━━ SUPPLIED INFORMATION ━━

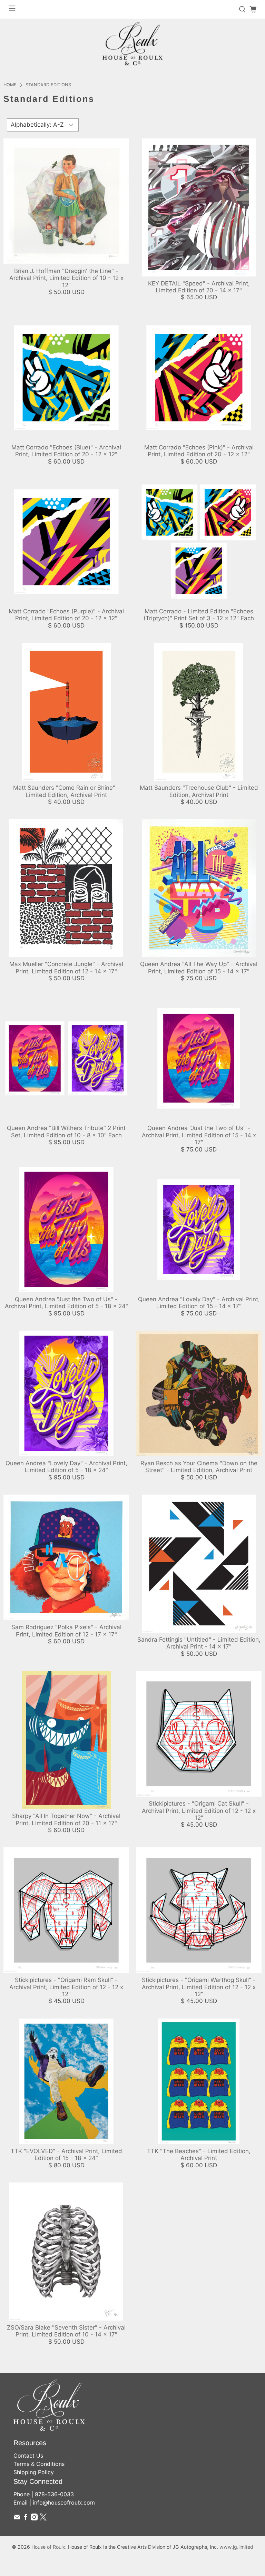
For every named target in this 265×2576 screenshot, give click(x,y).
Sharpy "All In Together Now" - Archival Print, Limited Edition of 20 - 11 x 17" (66, 1819)
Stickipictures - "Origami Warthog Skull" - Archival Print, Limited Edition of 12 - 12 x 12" (199, 1986)
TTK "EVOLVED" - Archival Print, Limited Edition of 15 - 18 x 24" (66, 2154)
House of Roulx (48, 2547)
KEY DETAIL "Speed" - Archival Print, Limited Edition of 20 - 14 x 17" (199, 287)
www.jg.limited (236, 2547)
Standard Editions (48, 85)
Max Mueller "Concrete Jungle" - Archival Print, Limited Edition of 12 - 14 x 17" (66, 967)
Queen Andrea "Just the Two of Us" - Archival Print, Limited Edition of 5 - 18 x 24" (66, 1303)
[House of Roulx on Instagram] (34, 2518)
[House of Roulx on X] (43, 2518)
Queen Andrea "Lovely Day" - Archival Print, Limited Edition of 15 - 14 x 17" (199, 1303)
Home (10, 85)
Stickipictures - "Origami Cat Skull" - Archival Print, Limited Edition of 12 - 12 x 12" (199, 1810)
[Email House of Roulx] (16, 2518)
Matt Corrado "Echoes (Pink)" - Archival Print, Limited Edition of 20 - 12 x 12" (199, 451)
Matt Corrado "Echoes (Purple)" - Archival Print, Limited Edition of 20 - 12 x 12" (66, 615)
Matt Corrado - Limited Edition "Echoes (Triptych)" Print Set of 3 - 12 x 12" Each (199, 615)
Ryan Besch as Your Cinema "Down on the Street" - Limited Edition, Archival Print (198, 1467)
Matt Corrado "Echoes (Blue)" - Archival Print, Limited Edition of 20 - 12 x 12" (66, 451)
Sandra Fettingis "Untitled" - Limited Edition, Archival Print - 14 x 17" (199, 1643)
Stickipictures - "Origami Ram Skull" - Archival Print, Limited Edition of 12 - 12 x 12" (66, 1986)
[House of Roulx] (132, 43)
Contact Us (28, 2455)
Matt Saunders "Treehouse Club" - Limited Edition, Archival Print (199, 791)
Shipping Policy (33, 2472)
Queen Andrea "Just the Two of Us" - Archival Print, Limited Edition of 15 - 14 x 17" (199, 1135)
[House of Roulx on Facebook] (25, 2518)
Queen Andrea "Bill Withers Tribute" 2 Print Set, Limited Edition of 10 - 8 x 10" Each (66, 1131)
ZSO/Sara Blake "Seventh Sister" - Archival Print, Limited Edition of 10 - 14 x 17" (66, 2331)
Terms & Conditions (39, 2463)
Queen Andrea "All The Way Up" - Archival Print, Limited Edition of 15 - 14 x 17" (198, 967)
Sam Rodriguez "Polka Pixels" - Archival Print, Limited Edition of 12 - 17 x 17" (66, 1630)
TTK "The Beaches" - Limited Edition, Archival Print (199, 2154)
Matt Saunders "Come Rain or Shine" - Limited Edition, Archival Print (66, 791)
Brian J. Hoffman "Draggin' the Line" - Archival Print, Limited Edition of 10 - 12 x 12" (66, 278)
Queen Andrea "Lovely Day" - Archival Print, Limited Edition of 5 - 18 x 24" (66, 1467)
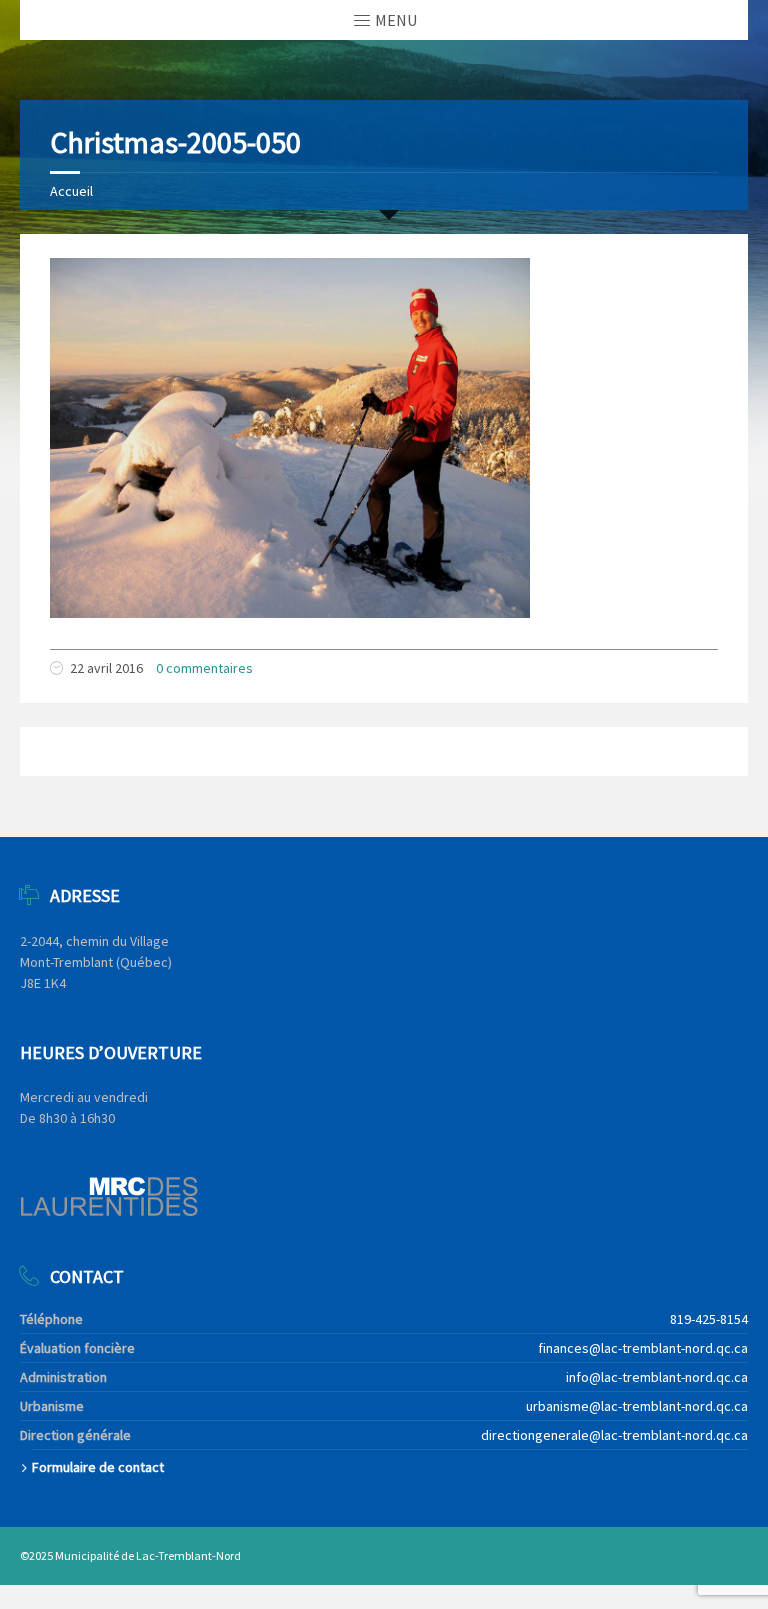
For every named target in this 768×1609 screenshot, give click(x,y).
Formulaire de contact (98, 1467)
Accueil (71, 191)
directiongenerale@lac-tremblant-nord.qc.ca (614, 1435)
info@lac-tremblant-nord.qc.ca (657, 1377)
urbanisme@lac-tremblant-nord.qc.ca (637, 1406)
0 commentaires (204, 668)
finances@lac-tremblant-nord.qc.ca (643, 1348)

━━━

REQUIREMENT:
Give each record above back word for word, but carry over none of the pictures.

EXERCISE OUTPUT:
For every named target in this 265×2576 screenshot, give click(x,y).
Sharpy "All In Together Now" - Archival Print, Limited Edition of 20 - 11 x 17" (66, 1819)
Stickipictures - "Origami Warthog Skull" - Archival Print, Limited Edition of 12 - 12 x 12" (199, 1986)
TTK "EVOLVED" - Archival Print, Limited Edition of 15 - 18 x 24" (66, 2154)
House of Roulx (48, 2547)
KEY DETAIL "Speed" - Archival Print, Limited Edition of 20 - 14 x 17" (199, 287)
www.jg.limited (236, 2547)
Standard Editions (48, 85)
Max Mueller "Concrete Jungle" - Archival Print, Limited Edition of 12 - 14 x 17" (66, 967)
Queen Andrea "Just the Two of Us" - Archival Print, Limited Edition of 5 - 18 x 24" (66, 1303)
[House of Roulx on Instagram] (34, 2518)
[House of Roulx on X] (43, 2518)
Queen Andrea "Lovely Day" - Archival Print, Limited Edition of 15 - 14 x 17" (199, 1303)
Home (10, 85)
Stickipictures - "Origami Cat Skull" - Archival Print, Limited Edition of 12 - 12 x 12" (199, 1810)
[Email House of Roulx] (16, 2518)
Matt Corrado "Echoes (Pink)" - Archival Print, Limited Edition of 20 - 12 x 12" (199, 451)
Matt Corrado "Echoes (Purple)" - Archival Print, Limited Edition of 20 - 12 x 12" (66, 615)
Matt Corrado - Limited Edition "Echoes (Triptych)" Print Set of 3 - 12 x 12" Each (199, 615)
Ryan Besch as Your Cinema "Down on the Street" - Limited Edition, Archival Print (198, 1467)
Matt Corrado "Echoes (Blue)" - Archival Print, Limited Edition of 20 - 12 x 12" (66, 451)
Sandra Fettingis "Untitled" - Limited Edition, Archival Print - 14 x 17" (199, 1643)
Stickipictures - "Origami Ram Skull" - Archival Print, Limited Edition of 12 - 12 x 12" (66, 1986)
[House of Roulx] (132, 43)
Contact Us (28, 2455)
Matt Saunders "Treehouse Club" - Limited Edition, Archival Print (199, 791)
Shipping Policy (33, 2472)
Queen Andrea "Just the Two of Us" - Archival Print, Limited Edition of 15 - 14 x 17" (199, 1135)
[House of Roulx on Facebook] (25, 2518)
Queen Andrea "Bill Withers Tribute" 2 Print Set, Limited Edition of 10 - 8 x 10" Each (66, 1131)
ZSO/Sara Blake "Seventh Sister" - Archival Print, Limited Edition of 10 - 14 x 17" (66, 2331)
Terms & Conditions (39, 2463)
Queen Andrea "All The Way Up" - Archival Print, Limited Edition of 15 - 14 x 17" (198, 967)
Sam Rodriguez "Polka Pixels" - Archival Print, Limited Edition of 12 - 17 x 17" (66, 1630)
TTK "The Beaches" - Limited Edition, Archival Print (199, 2154)
Matt Saunders "Come Rain or Shine" - Limited Edition, Archival Print (66, 791)
Brian J. Hoffman "Draggin' the Line" - Archival Print, Limited Edition of 10 - 12 x 12" (66, 278)
Queen Andrea "Lovely Day" - Archival Print, Limited Edition of 5 - 18 x 24" (66, 1467)
For every named target in this 768×1609 screenshot, give click(x,y).
Formulaire de contact (98, 1467)
Accueil (71, 191)
directiongenerale@lac-tremblant-nord.qc.ca (614, 1435)
info@lac-tremblant-nord.qc.ca (657, 1377)
urbanisme@lac-tremblant-nord.qc.ca (637, 1406)
0 commentaires (204, 668)
finances@lac-tremblant-nord.qc.ca (643, 1348)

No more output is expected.